What you should do
Within the data that follows, how many lines carry the string "click"? Give the number alone.
Stored data Start Marker
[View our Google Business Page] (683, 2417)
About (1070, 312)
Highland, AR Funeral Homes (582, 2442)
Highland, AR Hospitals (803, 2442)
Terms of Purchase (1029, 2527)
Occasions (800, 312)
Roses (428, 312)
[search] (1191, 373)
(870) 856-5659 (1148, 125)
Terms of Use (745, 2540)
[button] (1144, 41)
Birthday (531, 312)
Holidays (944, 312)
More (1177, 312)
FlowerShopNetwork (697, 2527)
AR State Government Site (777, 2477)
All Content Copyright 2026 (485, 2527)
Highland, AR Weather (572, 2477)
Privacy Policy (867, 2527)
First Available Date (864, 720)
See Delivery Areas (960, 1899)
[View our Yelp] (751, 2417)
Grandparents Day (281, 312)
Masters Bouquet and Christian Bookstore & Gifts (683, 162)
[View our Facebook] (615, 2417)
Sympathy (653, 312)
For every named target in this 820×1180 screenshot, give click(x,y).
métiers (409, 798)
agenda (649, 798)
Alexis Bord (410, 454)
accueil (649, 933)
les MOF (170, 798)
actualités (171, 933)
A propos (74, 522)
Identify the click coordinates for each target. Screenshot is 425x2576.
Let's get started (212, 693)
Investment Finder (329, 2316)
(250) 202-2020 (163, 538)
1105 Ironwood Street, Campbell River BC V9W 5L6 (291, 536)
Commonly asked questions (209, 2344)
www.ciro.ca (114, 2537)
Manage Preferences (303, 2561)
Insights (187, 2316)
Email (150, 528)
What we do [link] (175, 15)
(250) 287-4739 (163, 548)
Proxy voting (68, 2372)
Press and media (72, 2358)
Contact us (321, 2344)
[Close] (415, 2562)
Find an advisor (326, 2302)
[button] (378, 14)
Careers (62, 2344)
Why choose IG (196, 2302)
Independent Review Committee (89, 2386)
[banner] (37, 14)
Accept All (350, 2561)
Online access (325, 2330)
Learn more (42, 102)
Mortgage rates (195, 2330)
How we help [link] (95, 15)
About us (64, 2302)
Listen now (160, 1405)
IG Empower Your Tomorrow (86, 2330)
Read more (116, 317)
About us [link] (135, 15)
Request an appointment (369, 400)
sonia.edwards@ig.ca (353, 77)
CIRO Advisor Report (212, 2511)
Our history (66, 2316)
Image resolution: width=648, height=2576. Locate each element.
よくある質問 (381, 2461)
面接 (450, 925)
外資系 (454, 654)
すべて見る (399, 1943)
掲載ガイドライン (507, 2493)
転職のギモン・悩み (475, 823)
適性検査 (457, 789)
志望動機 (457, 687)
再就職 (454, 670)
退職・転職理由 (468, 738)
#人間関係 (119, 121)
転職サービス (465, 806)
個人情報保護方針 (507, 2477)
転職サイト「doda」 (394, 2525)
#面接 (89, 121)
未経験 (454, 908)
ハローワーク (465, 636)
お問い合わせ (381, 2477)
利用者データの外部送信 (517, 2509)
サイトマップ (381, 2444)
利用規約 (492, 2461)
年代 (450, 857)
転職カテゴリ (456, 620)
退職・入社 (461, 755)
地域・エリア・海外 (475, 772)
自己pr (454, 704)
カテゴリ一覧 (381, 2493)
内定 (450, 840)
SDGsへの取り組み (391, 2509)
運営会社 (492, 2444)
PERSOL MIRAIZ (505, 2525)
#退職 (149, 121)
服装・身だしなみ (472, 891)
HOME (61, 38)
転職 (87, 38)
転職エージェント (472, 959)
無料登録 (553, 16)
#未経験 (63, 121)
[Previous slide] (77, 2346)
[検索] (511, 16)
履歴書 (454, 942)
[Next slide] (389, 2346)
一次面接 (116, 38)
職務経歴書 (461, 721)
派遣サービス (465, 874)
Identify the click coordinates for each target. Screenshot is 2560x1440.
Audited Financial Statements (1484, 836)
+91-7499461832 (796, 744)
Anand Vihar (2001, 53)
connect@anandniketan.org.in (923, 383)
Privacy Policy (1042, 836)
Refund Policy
Stored data End Marker
Task answer
3